What is being asked –
Please copy the stretch of the letter from "Dear Friends: In" through "COVID-19 – anyway.", changing "March" to "April".

Extract to read –
Dear Friends: In March, when the 2020 Pacific Northwest Quaker Women's Theology Conference was postponed, the planning committee was originally going to ask the plenary speakers, of whom I was one, to write something about how the topic of their plenary related to the COVID-19 pandemic. I'd been nearly constantly thinking about that –Earthcare in a time of COVID-19 – anyway.
As I've continued ruminating on that, I realized my thoughts connected well with the theme of this issue of Western Friend, "On Wealth."
It begins with some of my hopefulness during this time. Certainly there's a lot of suffering for a lot of people, and I don't want to trivialize that at all; it has been and continues to be profoundly difficult for so many. There's a lot of grief and a lot of anxiety, and a lot of death in human communities on every continent (but Antarctica). And at the same time, as we are forced to disconnect from our "normal lives," I think many of us are experiencing a simpler way of living – slowing down and shifting our attention. We're shifting from our rushing about, working, shopping, busy-ness, and our interactions with humans, which are constricted at this time for most of us, to our relationship with the rest of our fellow more-than-humans. We're noticing the buds and the bird songs of spring, the morning dew, the mist over the water. . .

Data provided –
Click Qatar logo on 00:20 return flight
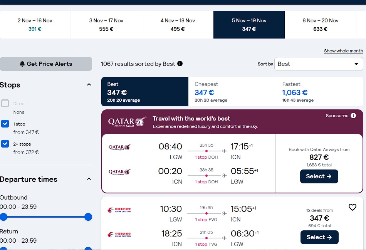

Your response –
Dear Friends: In April, when the 2020 Pacific Northwest Quaker Women's Theology Conference was postponed, the planning committee was originally going to ask the plenary speakers, of whom I was one, to write something about how the topic of their plenary related to the COVID-19 pandemic. I'd been nearly constantly thinking about that –Earthcare in a time of COVID-19 – anyway.